Tensorboard does not load on hub, loads locally, tfevents files are uploaded to hub

Trained a model using trainer.train() and trainer.push().

training_args = Seq2SeqTrainingArguments(
    output_dir=fine_tuned_model,  # same name as model
    per_device_train_batch_size=16,
    gradient_accumulation_steps=1,  
    learning_rate=1e-5,
    warmup_steps=50,
    max_steps=max_steps,
    gradient_checkpointing=True,
    fp16=True,
    evaluation_strategy="steps",
    per_device_eval_batch_size=8,
    predict_with_generate=True,
    generation_max_length=225,
    save_steps=200,
    eval_steps=200,
    logging_steps=200,
    report_to=["tensorboard"],
    load_best_model_at_end=True,
    metric_for_best_model="wer",
    greater_is_better=False,
    push_to_hub=True,
    save_total_limit=1,
    hub_strategy="all_checkpoints"
)
from transformers import Seq2SeqTrainer
from transformers.integrations import TensorBoardCallback

trainer = Seq2SeqTrainer(
    args=training_args,
    model=model,
    train_dataset=audio_dataset["train"],
    eval_dataset=audio_dataset["test"],
    data_collator=data_collator,
    compute_metrics=compute_metrics,
    tokenizer=processor.feature_extractor,
    callbacks=[TensorBoardCallback()]
)

The model is pushed to hub.

The logs messages show tf events files are pushed to hub.

Upload 2 LFS files:   0%|          | 0/2 [00:00<?, ?it/s]
events.out.tfevents.1708962517.57b658957df3.26.1:   0%|          | 0.00/9.64k [00:00<?, ?B/s]
events.out.tfevents.1708962517.57b658957df3.26.0:   0%|          | 0.00/9.64k [00:00<?, ?B/s]

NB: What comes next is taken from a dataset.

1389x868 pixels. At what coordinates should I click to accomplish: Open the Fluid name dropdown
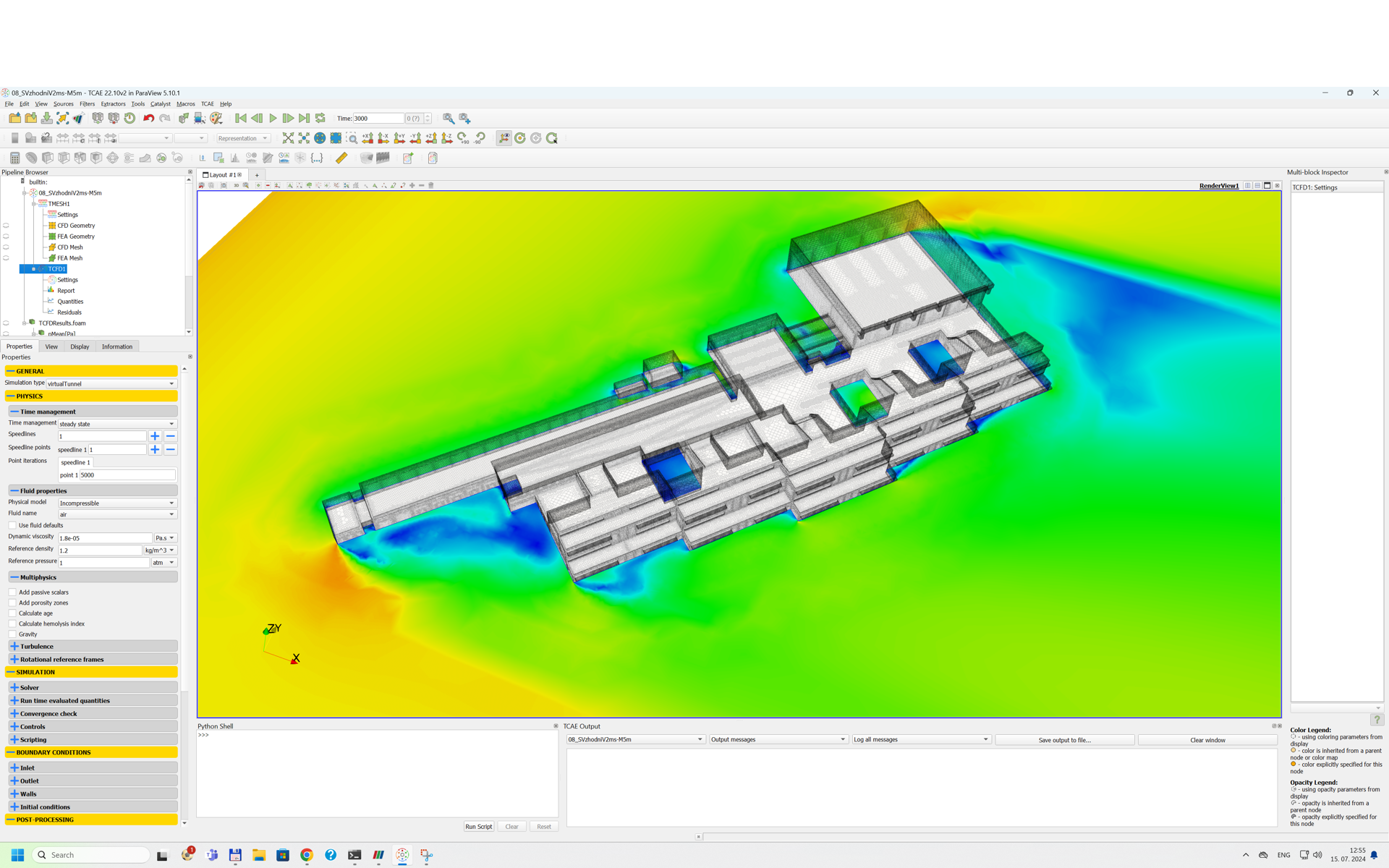coord(116,514)
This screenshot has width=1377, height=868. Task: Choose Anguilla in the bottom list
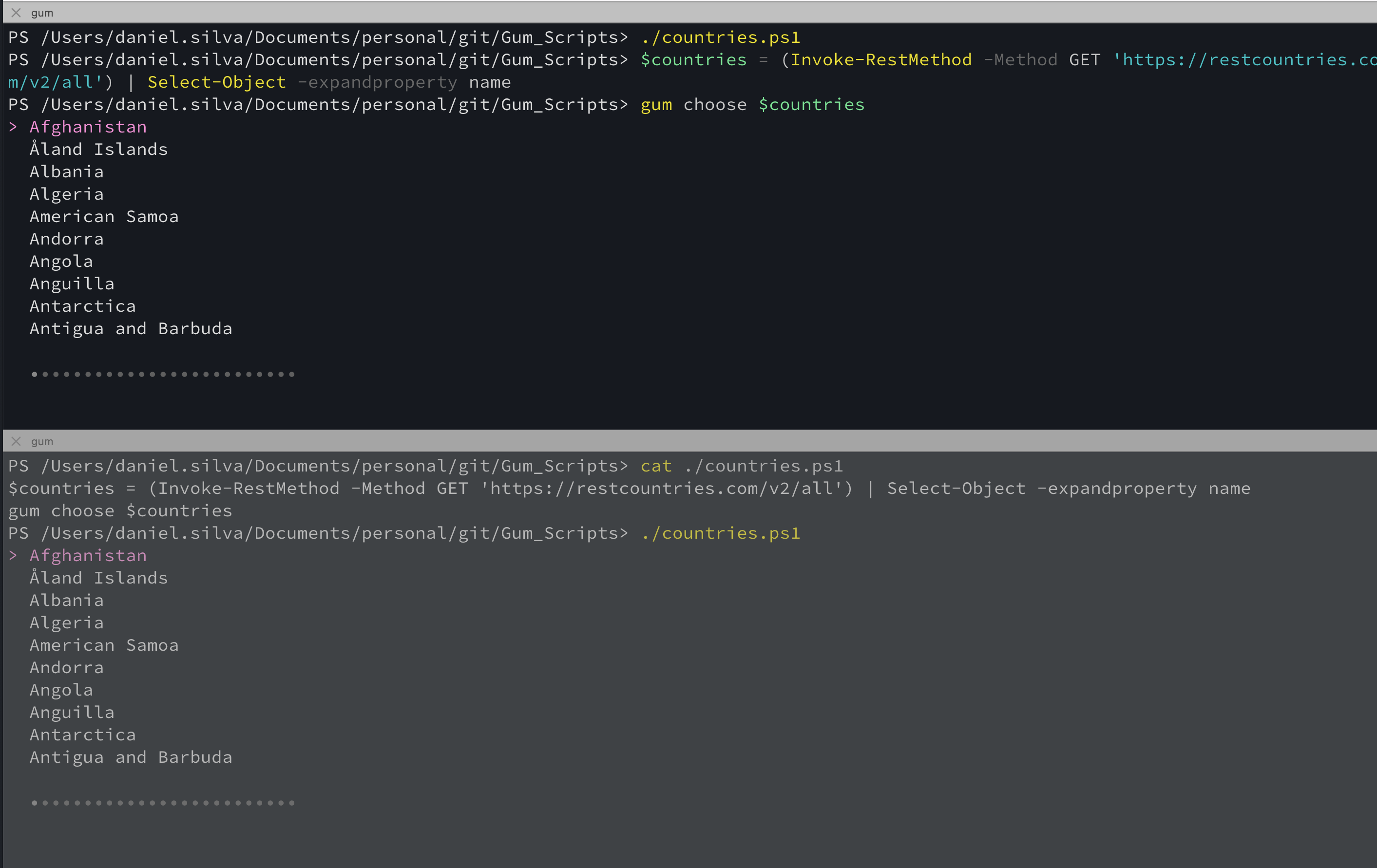(72, 712)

I can view tensorboard on local computer

However when I open tensorboard on hub it errors out

### No dashboards are active for the current data set.

Probable causes:

* You haven’t written any data to your event files.
* TensorBoard can’t find your event files.

Any pointers to load tensorboard on hub ?

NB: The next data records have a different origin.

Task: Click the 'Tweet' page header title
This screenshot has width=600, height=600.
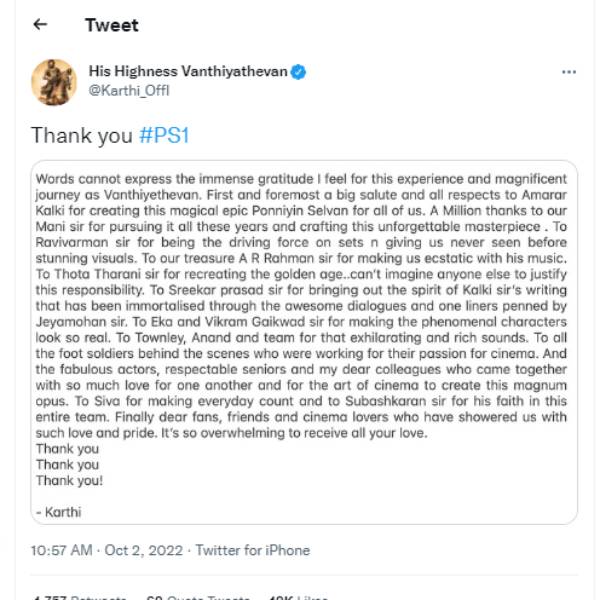Action: pos(112,24)
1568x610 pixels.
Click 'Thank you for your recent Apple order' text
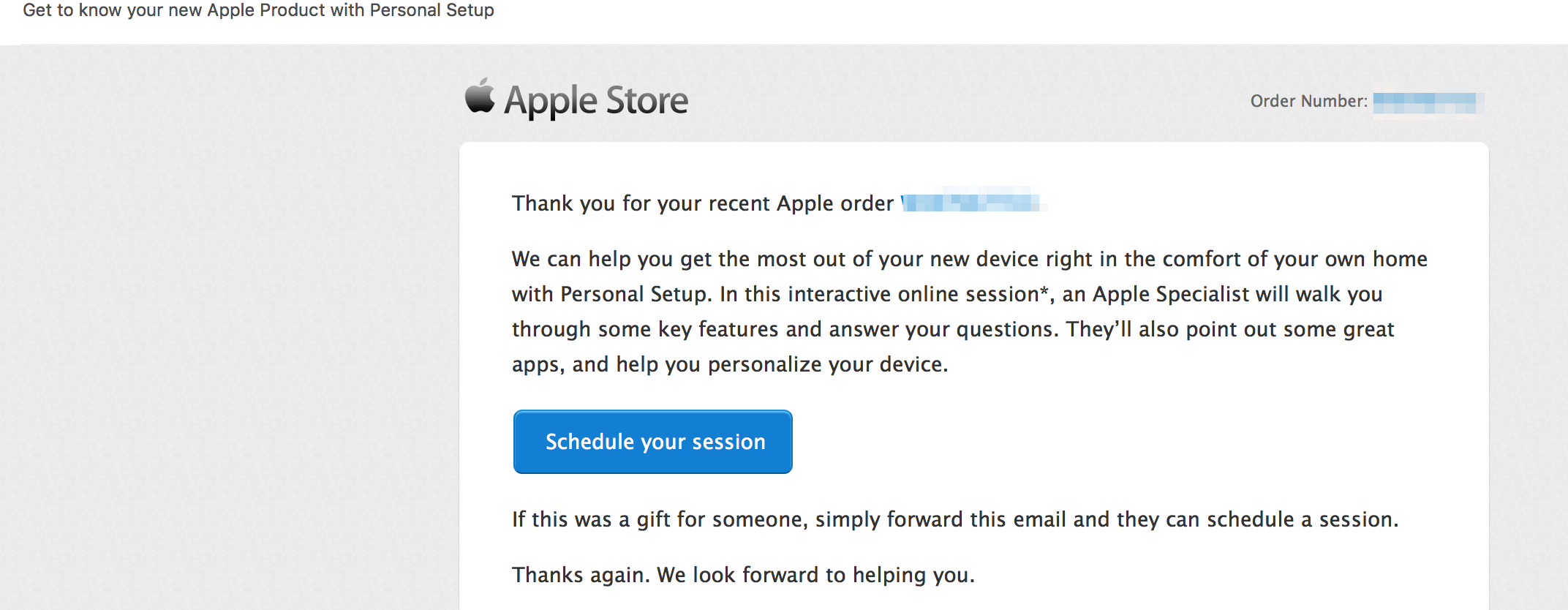pos(703,203)
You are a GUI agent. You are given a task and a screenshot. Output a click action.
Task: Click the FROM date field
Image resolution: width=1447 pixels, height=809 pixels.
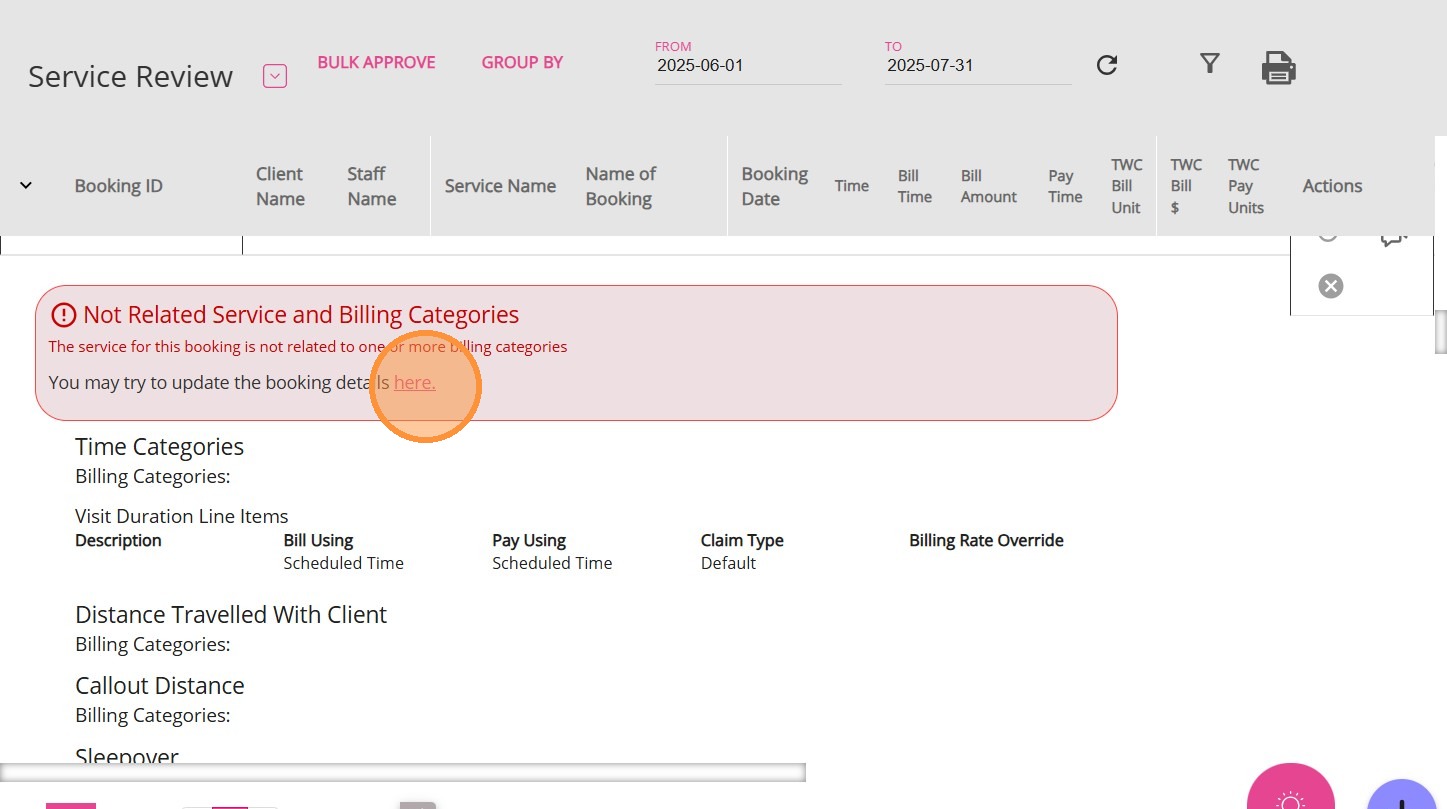[x=748, y=66]
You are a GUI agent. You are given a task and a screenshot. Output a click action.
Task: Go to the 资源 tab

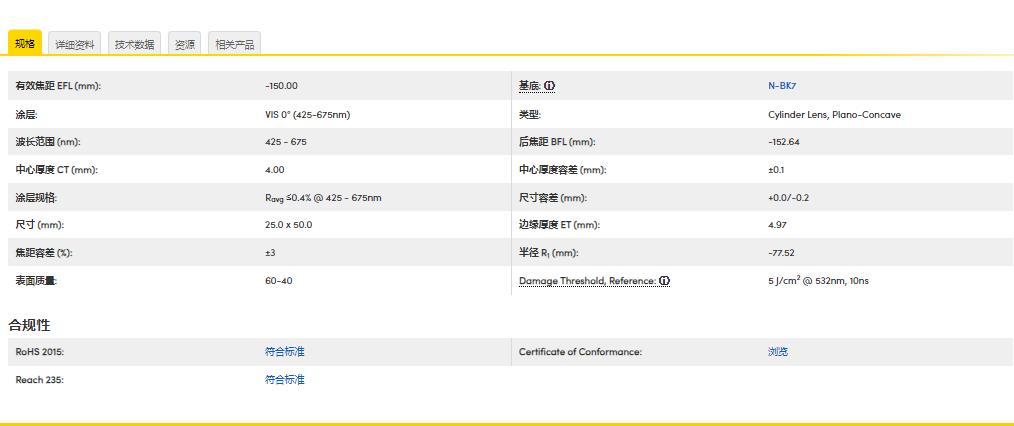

Were you able to fix this? I’ve come across the same problem, loads locally but doesnt work online.

I suggest there is something wrong with the way Tensor is trying to extract the data, or more specifically where its trying to fetch its data from. Any further help would be appreciated

@LennyBijan Thank you for responding. It appears to be intermittent huggingface issue. Tensorboard loads fine for that model now. They do not load for other model(s).

Note - I uploaded same tf events files to wandb and they load just fine for every model

Happy to share if and when i find definite answer.

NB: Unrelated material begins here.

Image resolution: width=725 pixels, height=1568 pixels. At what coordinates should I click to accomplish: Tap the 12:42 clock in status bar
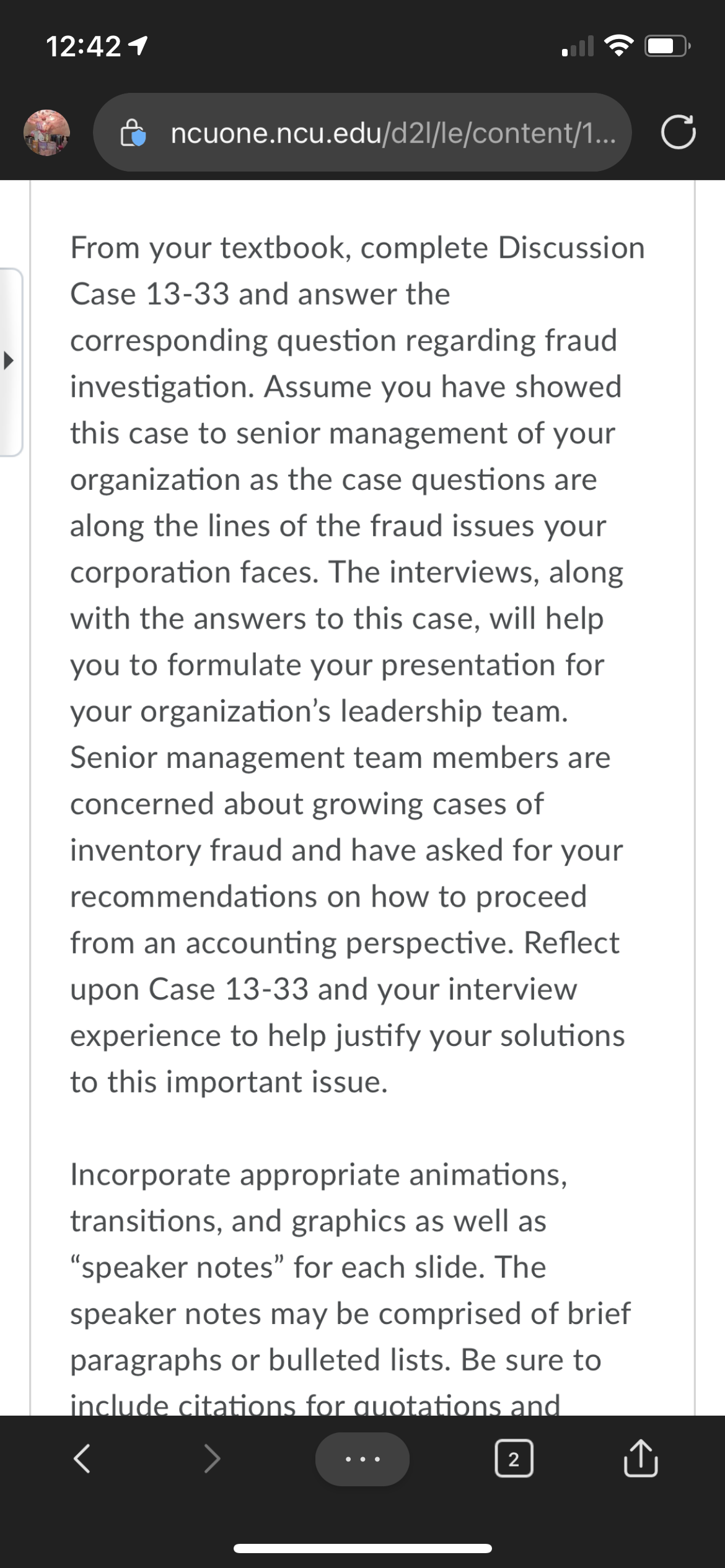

Keeping the discussion open.
Any findings are welcome.

Thank you

1 Like

Any update on this? I’m experiencing the same behavior, it seems to be transient. Sometimes it will correctly load other time it will fail.

same issue here. I can load the tensorboard on colab but can’t load it under hugging face training metric tab.

I’m having the exact same issue. It loads the “training metrics” tab only for some models and for some others it doesn’t, even if the code producing them is the same.

It has been fixed! Thanks for reporting

Hello, I’m experiencing the same problem today, @severo are there any solutions for that?